Records for the exercise Block Start
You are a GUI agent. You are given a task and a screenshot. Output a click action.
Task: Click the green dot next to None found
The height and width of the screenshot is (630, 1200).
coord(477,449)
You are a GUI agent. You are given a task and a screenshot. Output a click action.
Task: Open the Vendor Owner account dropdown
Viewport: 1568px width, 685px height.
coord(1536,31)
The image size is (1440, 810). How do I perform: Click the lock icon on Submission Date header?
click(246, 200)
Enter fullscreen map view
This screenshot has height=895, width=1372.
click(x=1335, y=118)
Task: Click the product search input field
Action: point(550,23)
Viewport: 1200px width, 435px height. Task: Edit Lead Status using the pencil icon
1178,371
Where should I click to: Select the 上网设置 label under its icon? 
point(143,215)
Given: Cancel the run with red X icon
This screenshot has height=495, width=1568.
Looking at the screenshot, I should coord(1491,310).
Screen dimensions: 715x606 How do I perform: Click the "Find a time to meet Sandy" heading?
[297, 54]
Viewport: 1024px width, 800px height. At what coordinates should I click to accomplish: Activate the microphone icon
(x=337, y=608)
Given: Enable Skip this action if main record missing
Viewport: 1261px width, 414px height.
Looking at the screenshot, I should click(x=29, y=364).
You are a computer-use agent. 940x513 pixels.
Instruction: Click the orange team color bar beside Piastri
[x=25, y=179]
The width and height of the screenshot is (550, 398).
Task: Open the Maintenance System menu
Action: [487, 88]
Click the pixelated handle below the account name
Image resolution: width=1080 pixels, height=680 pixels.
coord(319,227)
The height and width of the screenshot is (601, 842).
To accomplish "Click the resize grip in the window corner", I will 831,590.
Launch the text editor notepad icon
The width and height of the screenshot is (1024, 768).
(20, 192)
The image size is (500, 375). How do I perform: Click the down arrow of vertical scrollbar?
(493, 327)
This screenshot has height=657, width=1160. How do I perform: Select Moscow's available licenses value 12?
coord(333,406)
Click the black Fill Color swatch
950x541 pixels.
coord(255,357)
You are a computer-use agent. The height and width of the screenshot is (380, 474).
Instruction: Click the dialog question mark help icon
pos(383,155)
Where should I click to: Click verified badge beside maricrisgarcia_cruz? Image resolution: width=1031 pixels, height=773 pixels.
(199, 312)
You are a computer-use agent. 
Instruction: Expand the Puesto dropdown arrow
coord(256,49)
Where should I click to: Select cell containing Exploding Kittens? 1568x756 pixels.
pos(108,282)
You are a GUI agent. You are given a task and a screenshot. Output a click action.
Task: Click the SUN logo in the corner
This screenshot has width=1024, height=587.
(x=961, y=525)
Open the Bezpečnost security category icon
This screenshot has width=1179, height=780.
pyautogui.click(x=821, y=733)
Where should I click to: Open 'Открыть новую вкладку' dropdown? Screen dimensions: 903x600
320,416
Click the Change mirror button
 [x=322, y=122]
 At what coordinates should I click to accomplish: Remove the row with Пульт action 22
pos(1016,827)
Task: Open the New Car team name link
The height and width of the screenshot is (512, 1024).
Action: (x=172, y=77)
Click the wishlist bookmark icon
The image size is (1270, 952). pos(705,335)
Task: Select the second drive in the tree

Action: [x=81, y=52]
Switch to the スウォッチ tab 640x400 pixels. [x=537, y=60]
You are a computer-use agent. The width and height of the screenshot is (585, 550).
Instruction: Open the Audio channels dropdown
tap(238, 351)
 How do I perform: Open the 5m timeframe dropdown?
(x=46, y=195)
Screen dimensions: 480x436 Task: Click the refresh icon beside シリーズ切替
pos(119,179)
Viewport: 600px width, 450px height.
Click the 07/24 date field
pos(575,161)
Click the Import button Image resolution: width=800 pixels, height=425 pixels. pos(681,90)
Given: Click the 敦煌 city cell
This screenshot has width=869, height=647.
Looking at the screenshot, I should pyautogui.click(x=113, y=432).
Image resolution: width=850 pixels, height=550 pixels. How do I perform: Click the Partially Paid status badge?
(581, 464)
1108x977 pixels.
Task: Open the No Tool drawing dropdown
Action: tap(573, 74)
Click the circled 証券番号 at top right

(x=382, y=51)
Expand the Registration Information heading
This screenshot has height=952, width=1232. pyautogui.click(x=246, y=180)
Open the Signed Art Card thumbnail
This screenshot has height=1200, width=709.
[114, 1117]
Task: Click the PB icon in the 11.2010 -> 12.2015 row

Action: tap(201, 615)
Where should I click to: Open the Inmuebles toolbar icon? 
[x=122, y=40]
Records for the exercise Block End
Required work.
Determine the number of lines in these entries that contain the word "name", and write only that number.

Answer area.
2